The role of hematopoietic progenitor cells in immunotherapy resistance

In the last decade, immune checkpoint inhibitors (ICI) have made a paradigm shift in clinical oncology. However, the main obstacle is the development of tumor resistance. The Shaked lab previously suggested a mechanism for ICI resistance, showing that in response to immunotherapy, the host generates pro-tumorigenic effects which is associated with increased levels of IL-6. In another study, the Shaked lab demonstrated that high metastatic tumors are enriched with monocyte-dendritic progenitors (MDPs). This effect is mediated by IL-6 signaling, which further differentiates MDPs into immunosuppressive macrophages (M2), supports metastasis and tumor cell aggressiveness. Taken together, we hypothesize that MDPs accumulate in tumors treated with ICI therapy in order to support resistance by differentiating into immunosuppressive cells. 4T1 breast carcinoma models were generated in our lab, demonstrating response or lack of response to anti-PD1 therapy.
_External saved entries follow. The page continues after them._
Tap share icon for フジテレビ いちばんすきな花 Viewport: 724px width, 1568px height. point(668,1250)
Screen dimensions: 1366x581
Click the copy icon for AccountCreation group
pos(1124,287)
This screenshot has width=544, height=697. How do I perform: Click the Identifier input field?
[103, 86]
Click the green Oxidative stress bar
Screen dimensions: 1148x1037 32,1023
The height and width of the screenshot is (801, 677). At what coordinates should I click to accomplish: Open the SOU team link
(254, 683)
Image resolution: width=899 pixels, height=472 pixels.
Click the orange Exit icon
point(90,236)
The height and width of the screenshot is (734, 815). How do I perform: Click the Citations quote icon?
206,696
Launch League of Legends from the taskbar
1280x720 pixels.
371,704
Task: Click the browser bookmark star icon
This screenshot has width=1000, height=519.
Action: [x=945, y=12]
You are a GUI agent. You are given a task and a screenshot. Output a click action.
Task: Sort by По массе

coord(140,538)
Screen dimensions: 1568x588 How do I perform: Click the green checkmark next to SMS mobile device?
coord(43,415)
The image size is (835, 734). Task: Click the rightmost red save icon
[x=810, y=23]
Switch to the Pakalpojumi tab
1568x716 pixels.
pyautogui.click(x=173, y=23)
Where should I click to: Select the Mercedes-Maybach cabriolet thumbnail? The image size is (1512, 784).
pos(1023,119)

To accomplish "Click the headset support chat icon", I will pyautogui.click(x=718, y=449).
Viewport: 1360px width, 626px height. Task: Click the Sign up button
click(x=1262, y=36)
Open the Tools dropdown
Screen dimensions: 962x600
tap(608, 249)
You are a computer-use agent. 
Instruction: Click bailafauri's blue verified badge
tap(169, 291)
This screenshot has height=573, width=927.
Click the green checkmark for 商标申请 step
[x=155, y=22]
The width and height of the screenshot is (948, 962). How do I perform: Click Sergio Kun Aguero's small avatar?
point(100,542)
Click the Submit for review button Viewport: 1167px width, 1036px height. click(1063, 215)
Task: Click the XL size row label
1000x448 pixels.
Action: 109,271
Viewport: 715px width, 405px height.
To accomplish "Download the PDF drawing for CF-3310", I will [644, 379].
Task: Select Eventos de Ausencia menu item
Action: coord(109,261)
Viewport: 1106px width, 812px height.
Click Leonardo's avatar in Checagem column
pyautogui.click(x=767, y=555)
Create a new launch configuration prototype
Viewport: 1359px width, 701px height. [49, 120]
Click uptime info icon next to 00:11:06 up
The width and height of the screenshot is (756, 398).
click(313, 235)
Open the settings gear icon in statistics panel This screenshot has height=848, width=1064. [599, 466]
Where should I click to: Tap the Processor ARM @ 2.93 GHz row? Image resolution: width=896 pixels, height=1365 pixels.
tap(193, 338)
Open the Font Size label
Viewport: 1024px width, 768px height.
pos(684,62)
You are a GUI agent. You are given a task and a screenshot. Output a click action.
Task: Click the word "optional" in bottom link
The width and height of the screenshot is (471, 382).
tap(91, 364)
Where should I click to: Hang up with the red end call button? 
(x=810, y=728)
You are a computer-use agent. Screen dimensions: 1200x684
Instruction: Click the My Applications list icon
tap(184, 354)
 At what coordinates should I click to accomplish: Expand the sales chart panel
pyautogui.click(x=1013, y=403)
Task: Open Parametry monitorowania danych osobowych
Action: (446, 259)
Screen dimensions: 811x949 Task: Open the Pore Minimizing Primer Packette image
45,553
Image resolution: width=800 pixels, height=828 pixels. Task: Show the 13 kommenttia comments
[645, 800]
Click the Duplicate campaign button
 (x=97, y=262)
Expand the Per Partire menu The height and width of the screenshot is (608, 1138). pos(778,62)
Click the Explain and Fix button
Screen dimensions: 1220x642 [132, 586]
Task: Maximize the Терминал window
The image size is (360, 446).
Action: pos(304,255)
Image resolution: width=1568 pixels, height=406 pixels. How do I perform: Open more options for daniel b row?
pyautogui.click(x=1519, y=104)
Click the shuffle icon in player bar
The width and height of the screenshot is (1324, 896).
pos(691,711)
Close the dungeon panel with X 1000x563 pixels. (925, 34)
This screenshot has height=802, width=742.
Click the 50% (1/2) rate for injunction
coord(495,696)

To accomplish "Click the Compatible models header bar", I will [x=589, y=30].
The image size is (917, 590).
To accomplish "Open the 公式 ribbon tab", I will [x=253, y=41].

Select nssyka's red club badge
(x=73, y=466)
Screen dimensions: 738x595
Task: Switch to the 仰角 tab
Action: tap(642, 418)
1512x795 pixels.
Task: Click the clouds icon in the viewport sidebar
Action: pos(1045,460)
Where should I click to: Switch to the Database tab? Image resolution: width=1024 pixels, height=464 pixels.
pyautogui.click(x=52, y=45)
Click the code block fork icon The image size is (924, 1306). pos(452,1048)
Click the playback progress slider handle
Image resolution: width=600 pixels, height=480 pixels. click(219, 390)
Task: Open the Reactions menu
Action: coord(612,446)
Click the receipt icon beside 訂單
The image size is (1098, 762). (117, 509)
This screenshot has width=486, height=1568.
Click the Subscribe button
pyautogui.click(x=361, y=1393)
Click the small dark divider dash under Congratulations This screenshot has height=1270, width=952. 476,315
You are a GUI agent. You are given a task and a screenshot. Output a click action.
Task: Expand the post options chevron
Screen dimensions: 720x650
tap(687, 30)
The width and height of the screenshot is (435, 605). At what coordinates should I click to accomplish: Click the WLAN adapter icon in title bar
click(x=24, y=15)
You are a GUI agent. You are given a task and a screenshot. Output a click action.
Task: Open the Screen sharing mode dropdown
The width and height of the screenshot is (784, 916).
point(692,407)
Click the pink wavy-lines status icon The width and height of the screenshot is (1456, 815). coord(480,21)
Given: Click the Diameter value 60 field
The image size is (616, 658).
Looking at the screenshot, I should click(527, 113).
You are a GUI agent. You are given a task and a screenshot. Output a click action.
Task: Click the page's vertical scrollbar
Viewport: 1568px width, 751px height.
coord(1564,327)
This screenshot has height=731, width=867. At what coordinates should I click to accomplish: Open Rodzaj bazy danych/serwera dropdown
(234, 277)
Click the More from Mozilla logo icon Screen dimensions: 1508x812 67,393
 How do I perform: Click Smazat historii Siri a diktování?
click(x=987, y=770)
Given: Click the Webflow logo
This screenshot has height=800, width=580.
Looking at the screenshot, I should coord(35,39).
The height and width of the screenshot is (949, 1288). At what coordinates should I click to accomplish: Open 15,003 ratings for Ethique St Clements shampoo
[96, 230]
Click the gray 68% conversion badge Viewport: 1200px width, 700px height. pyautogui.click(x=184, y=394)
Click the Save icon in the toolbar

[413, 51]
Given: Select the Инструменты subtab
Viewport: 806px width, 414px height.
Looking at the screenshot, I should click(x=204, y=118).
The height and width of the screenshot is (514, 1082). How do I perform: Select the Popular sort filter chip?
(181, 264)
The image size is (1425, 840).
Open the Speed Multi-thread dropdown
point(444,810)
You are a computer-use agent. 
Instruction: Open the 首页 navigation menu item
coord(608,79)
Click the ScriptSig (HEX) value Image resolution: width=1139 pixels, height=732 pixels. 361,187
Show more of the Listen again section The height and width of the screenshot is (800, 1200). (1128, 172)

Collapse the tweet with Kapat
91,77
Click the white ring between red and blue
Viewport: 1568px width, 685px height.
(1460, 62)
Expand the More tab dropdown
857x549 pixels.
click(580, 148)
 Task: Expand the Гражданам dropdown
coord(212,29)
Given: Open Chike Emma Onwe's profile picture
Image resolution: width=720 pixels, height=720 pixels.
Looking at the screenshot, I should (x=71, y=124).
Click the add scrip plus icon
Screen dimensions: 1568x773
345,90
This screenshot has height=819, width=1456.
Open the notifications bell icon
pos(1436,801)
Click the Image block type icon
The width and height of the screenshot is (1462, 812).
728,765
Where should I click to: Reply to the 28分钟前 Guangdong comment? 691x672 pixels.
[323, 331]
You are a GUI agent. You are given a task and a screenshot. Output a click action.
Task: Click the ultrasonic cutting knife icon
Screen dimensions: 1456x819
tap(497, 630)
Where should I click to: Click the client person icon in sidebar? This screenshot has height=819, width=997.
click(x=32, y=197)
GR1+ cells were then isolated and underwent a single cell RNA sequencing (scRNAseq). The transcriptomic data generated is the basis of the bioinformatic analysis. Two main clusters were observed and their classification was broadly verified by using known monocytic (Cd45,Cd11b,Ly6c1) and granulocytic (Cd45,Cd11b,Ly6g) marker genes. Then, focusing specifically on the monocyte derived cluster, a few sub-clusters were identified: MDP-like (Cx3cr1,Csf1r,Ly86,Spi1,Irf8); monocyte progenitors (Batf3,Nr4a1,Klf4,Cebpa); M1-like (Il6,Thbs1,Inhba,Ptgs2) and M2-like (Cd163,Il10,Cbr2,Lyve1). Our initial analysis demonstrated that MDPs accumulate in anti-PD1 treated tumors. Our next goals are to study whether the MDPs can differentiate in M2 macrophages and examine their abundance in tumors that are either resistance or sensitive to immunotherapy.